In vielen Fällen – sei es aufgrund Ihrer Erkrankung oder auch nur für Ihr persönliches Wohlbefinden – benötigen Sie eine Ernährungsberatung. In unserer Hauptküche sind erfahrene Diätassistentinnen beschäftigt, die Sie in regelmäßigen Abständen an Ihrem Krankenbett besuchen. Sie sind verantwortlich für die Zubereitung der angedachten Diäten. Doch auch darüber hinaus können Sie gerne einen Termin zu einer individuellen Beratung abstimmen, z. B. wenn Ihr*e Ärztin/Arzt eine Diätform verordnet hat. Zum größten Teil handelt es sich hierbei um eine Beratung bei Stoffwechselerkrankungen sowie allgemeine Ernährungsempfehlungen bei gastroenterologischen Erkrankungen. Auch ältere Menschen haben die Möglichkeit, sich über den Maltester Hilfsdienst sowie die Caritas-Sozialstationen in Bersenbrück und Fürstenau eine warme Mahlzeit direkt nach Hause bringen zu lassen. Darüber hinaus versorgen unsere Diätassistentinnen auch die Bewohner des angegliederten Niels Stensen Pflegezentrums in allen Fragen der Ernährung. Sie erreichen unsere Diätassistentinnen unter Tel. 3700.

Fernsehen/Radio

Vorwiegend sind die Patientenzimmer mit einem oder mehreren Fernsehern ausgestattet. Der Ton ist für den Patienten über einen Kopfhörer zu empfangen. Diese erhalten Sie auf Ihrer Station. Telefon und Fernsehen sind in der Regel gekoppelt . Hierzu können Sie eine Telefon-/Fernsehkarte an der Information erhalten. Die Benutzung der Radioanlage ist kostenlos. Bei Fragen steht Ihnen unser Personal der Information (Tel.: 1000) gern zur Verfügung. 

J-Z

Notfall

Das Marienhospital steht für die Versorgung der Bevölkerung mit Gesundheitsleistungen an 365 Tagen im Jahr rund um die Uhr zur Verfügung.
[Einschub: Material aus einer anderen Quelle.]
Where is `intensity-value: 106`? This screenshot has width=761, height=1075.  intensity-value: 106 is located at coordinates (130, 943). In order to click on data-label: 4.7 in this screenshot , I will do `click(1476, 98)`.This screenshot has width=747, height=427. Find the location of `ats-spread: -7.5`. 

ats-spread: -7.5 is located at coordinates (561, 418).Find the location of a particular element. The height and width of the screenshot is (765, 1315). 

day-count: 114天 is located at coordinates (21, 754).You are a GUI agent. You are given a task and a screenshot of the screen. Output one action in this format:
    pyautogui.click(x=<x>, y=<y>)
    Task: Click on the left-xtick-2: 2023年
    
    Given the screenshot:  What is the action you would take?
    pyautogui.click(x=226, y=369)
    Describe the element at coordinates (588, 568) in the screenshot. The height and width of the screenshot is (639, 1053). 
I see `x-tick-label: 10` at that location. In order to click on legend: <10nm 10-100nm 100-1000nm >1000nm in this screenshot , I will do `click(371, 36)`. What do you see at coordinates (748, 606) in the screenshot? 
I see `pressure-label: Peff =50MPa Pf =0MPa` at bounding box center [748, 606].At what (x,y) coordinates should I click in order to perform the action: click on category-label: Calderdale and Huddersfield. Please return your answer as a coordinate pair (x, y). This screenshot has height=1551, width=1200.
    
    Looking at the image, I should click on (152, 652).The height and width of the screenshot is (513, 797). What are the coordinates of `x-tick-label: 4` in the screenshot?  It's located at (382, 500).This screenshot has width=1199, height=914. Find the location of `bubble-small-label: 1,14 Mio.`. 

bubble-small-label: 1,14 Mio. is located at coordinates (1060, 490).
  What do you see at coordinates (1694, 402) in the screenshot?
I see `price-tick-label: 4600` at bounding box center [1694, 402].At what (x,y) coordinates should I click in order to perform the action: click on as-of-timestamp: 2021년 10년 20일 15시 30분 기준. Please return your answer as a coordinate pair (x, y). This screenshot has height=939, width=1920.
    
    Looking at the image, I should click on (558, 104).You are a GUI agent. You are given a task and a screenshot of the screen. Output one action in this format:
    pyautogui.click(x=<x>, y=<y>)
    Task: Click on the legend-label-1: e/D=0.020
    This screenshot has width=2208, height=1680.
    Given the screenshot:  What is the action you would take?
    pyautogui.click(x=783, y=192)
Bei einer akuten Erkrankung oder Verletzung können Sie unser Krankenhaus also auch ohne eine Einweisung Ihrer Hausärztin/Ihres Hausarztes aufsuchen. In jedem Fall steht Ihnen geschultes Personal – ob Ärzte*innen oder Pflegepersonal –  zur Seite. So kann in jedem Einzelfall schnellstmöglich entschieden werden, ob eine stationäre Unterbringung erforderlich ist oder eine ambulante Behandlung ausreicht. Erste Anlaufstelle für Sie als Patient*in ist hierbei die Zentrale Patientenaufnahme. Mehr erfahren Sie unter Notfallaufnahme/ZPA.

Rauchen

Außer in den als Raucherräumen ausgewiesenen Bereichen gilt im Marienhospital ein absolutes Rauchverbot.Im Bereich des Gartens befindet sich in der Nähe zum Eingang der Cafeteria ein „Raucherpavillon“.

Telefon

Bei der Aufnahme können Sie wählen, ob Sie einen Telefonanschluß direkt an Ihrem Krankenbett wünschen – in diesem Fall sind Sie direkt erreichbar oder können selbst telefonieren. Sie bekommen über die Telefonkarte eine feste Durchwahlnummer zugewiesen, die auch dann bestehen bleibt, wenn Sie während Ihres stationären Aufenthaltes das Zimmer oder die Station wechseln müssen. Bitte beachten Sie, dass eine Verbindung zu Ihrem Krankenbett nur möglich ist in Verbindung mit einer System-Telefonkarte, die Sie an der Information erhalten.

Wertgegenstände

Da auch ein Krankenhaus vor Diebstahl nicht sicher sein kann, empfehlen wir Ihnen, so wenig an Wertsachen mitzuführen, wie unbedingt erforderlich ist. Für Verlust oder Diebstahl von Wertsachen können wir keine Haftung übernehmen!